* **Task description**
From top to bottom, restate the entries below word for word.
- Opening Delimiter -
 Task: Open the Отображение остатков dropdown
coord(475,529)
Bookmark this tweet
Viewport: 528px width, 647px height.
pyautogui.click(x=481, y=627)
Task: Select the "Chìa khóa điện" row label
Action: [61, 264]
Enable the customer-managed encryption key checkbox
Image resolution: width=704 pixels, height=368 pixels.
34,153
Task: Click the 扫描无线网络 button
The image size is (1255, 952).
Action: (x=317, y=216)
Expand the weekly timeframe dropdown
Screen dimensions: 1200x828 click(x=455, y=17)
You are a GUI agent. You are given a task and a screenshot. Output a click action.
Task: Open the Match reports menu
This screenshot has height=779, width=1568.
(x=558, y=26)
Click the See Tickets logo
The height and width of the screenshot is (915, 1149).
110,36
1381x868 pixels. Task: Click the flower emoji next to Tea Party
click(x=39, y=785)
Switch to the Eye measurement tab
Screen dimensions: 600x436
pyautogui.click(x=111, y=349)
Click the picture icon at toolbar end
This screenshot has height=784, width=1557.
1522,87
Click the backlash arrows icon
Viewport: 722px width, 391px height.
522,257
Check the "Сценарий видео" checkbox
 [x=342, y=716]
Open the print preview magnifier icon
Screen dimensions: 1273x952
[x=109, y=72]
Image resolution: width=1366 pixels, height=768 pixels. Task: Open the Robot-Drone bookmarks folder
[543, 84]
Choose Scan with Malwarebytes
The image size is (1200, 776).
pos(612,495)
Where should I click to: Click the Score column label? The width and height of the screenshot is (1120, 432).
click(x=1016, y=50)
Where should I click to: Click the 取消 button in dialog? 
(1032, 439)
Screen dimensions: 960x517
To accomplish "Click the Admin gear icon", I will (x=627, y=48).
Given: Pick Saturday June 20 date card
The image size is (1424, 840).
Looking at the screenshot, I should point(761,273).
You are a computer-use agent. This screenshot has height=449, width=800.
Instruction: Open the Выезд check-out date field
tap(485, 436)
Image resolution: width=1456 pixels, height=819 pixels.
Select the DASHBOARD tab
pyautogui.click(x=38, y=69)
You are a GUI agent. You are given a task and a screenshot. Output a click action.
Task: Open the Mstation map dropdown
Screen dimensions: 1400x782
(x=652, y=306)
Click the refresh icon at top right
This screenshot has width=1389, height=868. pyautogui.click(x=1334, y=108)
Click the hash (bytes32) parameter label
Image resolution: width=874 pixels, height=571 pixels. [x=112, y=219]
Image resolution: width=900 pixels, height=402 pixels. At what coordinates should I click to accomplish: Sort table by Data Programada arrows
- Closing Delimiter -
* **Response to this exercise**
 Task: Open the Отображение остатков dropdown
coord(475,529)
Bookmark this tweet
Viewport: 528px width, 647px height.
pyautogui.click(x=481, y=627)
Task: Select the "Chìa khóa điện" row label
Action: [61, 264]
Enable the customer-managed encryption key checkbox
Image resolution: width=704 pixels, height=368 pixels.
34,153
Task: Click the 扫描无线网络 button
The image size is (1255, 952).
Action: (x=317, y=216)
Expand the weekly timeframe dropdown
Screen dimensions: 1200x828 click(x=455, y=17)
You are a GUI agent. You are given a task and a screenshot. Output a click action.
Task: Open the Match reports menu
This screenshot has height=779, width=1568.
(x=558, y=26)
Click the See Tickets logo
The height and width of the screenshot is (915, 1149).
110,36
1381x868 pixels. Task: Click the flower emoji next to Tea Party
click(x=39, y=785)
Switch to the Eye measurement tab
Screen dimensions: 600x436
pyautogui.click(x=111, y=349)
Click the picture icon at toolbar end
This screenshot has height=784, width=1557.
1522,87
Click the backlash arrows icon
Viewport: 722px width, 391px height.
522,257
Check the "Сценарий видео" checkbox
 [x=342, y=716]
Open the print preview magnifier icon
Screen dimensions: 1273x952
[x=109, y=72]
Image resolution: width=1366 pixels, height=768 pixels. Task: Open the Robot-Drone bookmarks folder
[543, 84]
Choose Scan with Malwarebytes
The image size is (1200, 776).
pos(612,495)
Where should I click to: Click the Score column label? The width and height of the screenshot is (1120, 432).
click(x=1016, y=50)
Where should I click to: Click the 取消 button in dialog? 
(1032, 439)
Screen dimensions: 960x517
To accomplish "Click the Admin gear icon", I will (x=627, y=48).
Given: Pick Saturday June 20 date card
The image size is (1424, 840).
Looking at the screenshot, I should point(761,273).
You are a computer-use agent. This screenshot has height=449, width=800.
Instruction: Open the Выезд check-out date field
tap(485, 436)
Image resolution: width=1456 pixels, height=819 pixels.
Select the DASHBOARD tab
pyautogui.click(x=38, y=69)
You are a GUI agent. You are given a task and a screenshot. Output a click action.
Task: Open the Mstation map dropdown
Screen dimensions: 1400x782
(x=652, y=306)
Click the refresh icon at top right
This screenshot has width=1389, height=868. pyautogui.click(x=1334, y=108)
Click the hash (bytes32) parameter label
Image resolution: width=874 pixels, height=571 pixels. [x=112, y=219]
Image resolution: width=900 pixels, height=402 pixels. At what coordinates should I click to accomplish: Sort table by Data Programada arrows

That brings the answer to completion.